Hospicio de San Jose

Facts: Hospicio de San Jose (HDSJ) leased a parcel of land to German Inocencio (German). German then
constructed two buildings over the land which he subleased. Ramon, his son, was designated to
administer the properties. German died but Ramon did not inform HDSJ. Nonetheless, Ramon collected
rentals from the sublessees and paid rent to HDSJ. HDSJ acknowledged the existence of an implied lease
between Ramon and HDSJ, as the latter has been receiving rental payments from the former. HDSJ
informed Ramon that the contract shall expire on 31 March 2001 and it has no intention of renewing the
same since Ramon did not inform HDSJ of the sublease HDSJ then demanded Ramon to vacate the
property within 30 days. HDSJ also entered into lease agreements with other parties. HDSJ now filed a
complaint for unlawful detainer.

Issues: Whether the sublease is valid

Ruling: Despite the non-transferability of the contract without the consent of the lessor, HDSJ nonetheless
acknowledged that Ramon is its month-to-month lessee. Thus, German’s death did not terminate the
lease. (Validity of the lease to Ramon)

Ramon likewise had the right to sublease the property since the lease contract did not contain
any prohibitions on sublease, pursuant to Article 1650. Thus, the sublease contracts entered into by
Ramon were valid. (Validity of sublease)

Chua Tee Dee vs. CA

FACTS: On May 22, 1985, Agricom and Dee entered into a 15-year lease contract over the rubber
plantation owned by the former. Among the stipulations in the contract was the payment of deposit in
the amount of P135,000.00 and payment of back rentals in case of non-payment of rentals for three
months. The contract also stipulated that Agricom had the duty to maintain Dee in the quiet peaceful
possession and enjoyment of the leased premises. However, sometime in 1986, a labor case for illegal
dismissal and unfair labor practice was filed against Agricom. Agricom committed breach of contract for
its failure to maintain her in peaceful possession and enjoyment of the leased premises. The breach, in
turn, entitled her to suspend payment of rentals. The ordered Dee to pay Agricom back rentals and rentals
for the first three years of the lease already paid for. The CA affirmed the order.

ISSUE: Whether or not CA committed grave abuse of discretion in upholding the validity of the lease
contract and holding Dee liable for back rentals, including rentals already paid for.

HELD: The Supreme Court ruled partly in favor of Dee.

The duty “to maintain the lessee in the peaceful and adequate enjoyment of the lease for the duration of
the contract” is merely a warranty that the lessee shall not be disturbed in his legal, and not physical,
possession.
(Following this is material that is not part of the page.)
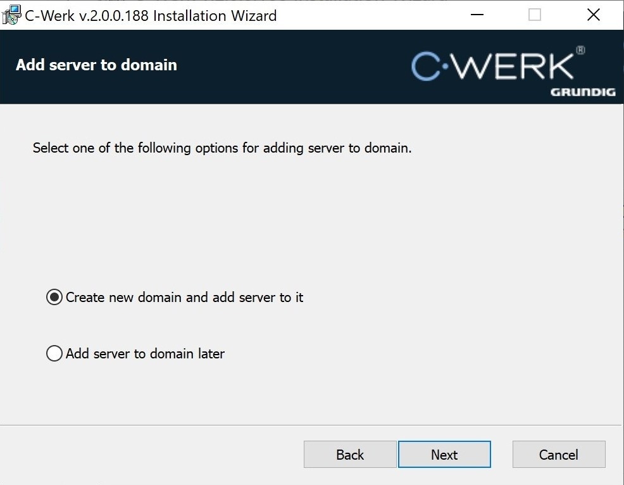Click the 'Add server to domain later' label text
624x485 pixels.
(x=145, y=353)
In the present case, however, petitioner had not been disturbed in her legal possession of the
property. As to the claims of loss due to the labor dispute, the Supreme Court agreed with the CA that
Dee failed to prove this. During the period of pendency of the labor case, Dee regularly paid the monthly
rentals. It was only after the labor case has been resolved that she started to fail to pay her rentals,
strongly indicating that the labor case has not dampened her peaceful and adequate possession of the
leased premises.
PUP vs. GOLDEN

Facts: National Development Company (NDC) had in its disposal a 10 hectare property, commonly called
as NDC Compound. NDC entered into a Contract of Lease with Golden Horizon Realty Corporation (GHRC)
over a portion of the NDC Compound for a period of ten years, renewable for another ten years with
mutual consent of the parties. May 4, 1978: a second Contract of Lease was executed between NDC and
GHRC. In addition, GHRC as lessee was granted the “option to purchase the area leased, the price to be
negotiated and determined at the time the option to purchase is exercised.” Sometime after September
1988, GHRC discovered that NDC had decided to secretly dispose the property to a third party. In the
meantime, then President Corazon C. Aquino issued Memorandum Order No. 214 dated January 6, 1989,
ordering the transfer of the whole NDC Compound to the National Government, which in turn would
convey the said property in favor of PUP at acquisition cost. PUP demanded that GHRC vacate the
premises, insisting that the latter’s lease contract had already expired.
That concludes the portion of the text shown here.